Sekolah dapat berperan mengenalkan “dagingnya”
teknologi daring agar siswa tidak hanya mahir pada ranah kulit luarnya saja.
Yang
saya anggap paling esensial adalah mengubah pola hubungan antara sekolah dan
orang tua siswa. Sekolah telah membuat komitmen dengan
orang tua siswa bahwa kegiatan belajar siswa telah menjelma bentuk baru, yaitu
siswa belajar di rumah. Peran keluarga dalam pendampingan siswa belajar menjadi
faktor utama keberhasilan. Selanjutnya orang tua berkomunikasi dengan sekolah
mengenai harapan-harapan, kemajuan belajar, kendala dan kejadian unik yang
dialami selama pendampingan di rumah. Hubungan guru-orang tua mencair ke dalam
format yang tidak lagi formal. Hal ini perlu dipertahankan dan bahkan
diperkuat. Komite sekolah dapat bergandengan tangan dengan sekolah untuk mereka
ulang format baru peran orang tua siswa tersebut. Tidak ada lagi pernyataan
bahwa keberhasilan belajar anak di sekolah ditentukan 100% oleh guru. Bahkan
sesungguhnya, penentu keberhasilan belajar anak adalah keluarga dan orang tua.
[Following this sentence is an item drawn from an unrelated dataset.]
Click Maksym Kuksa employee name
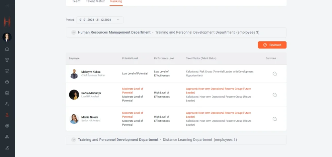This screenshot has height=157, width=332. pos(91,72)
Bagaimanapun kelak bentuk ruang kelas ketika COVID-19 berkurang, kelas harus berbeda dari apa yang kita kelola sebelum gedung sekolah ditutup pada Maret 2020. Kelas harus berubah. Pengalaman pandemi tentu saja telah memberi kita cara pandang baru serta piranti untuk melayani siswa dengan lebih baik. Ketika pembelajaran tatap muka segera dimulai, mari pastikan kita membawa semua hikmah berharga itu untuk melangkah menata pendidikan yang semakin baik.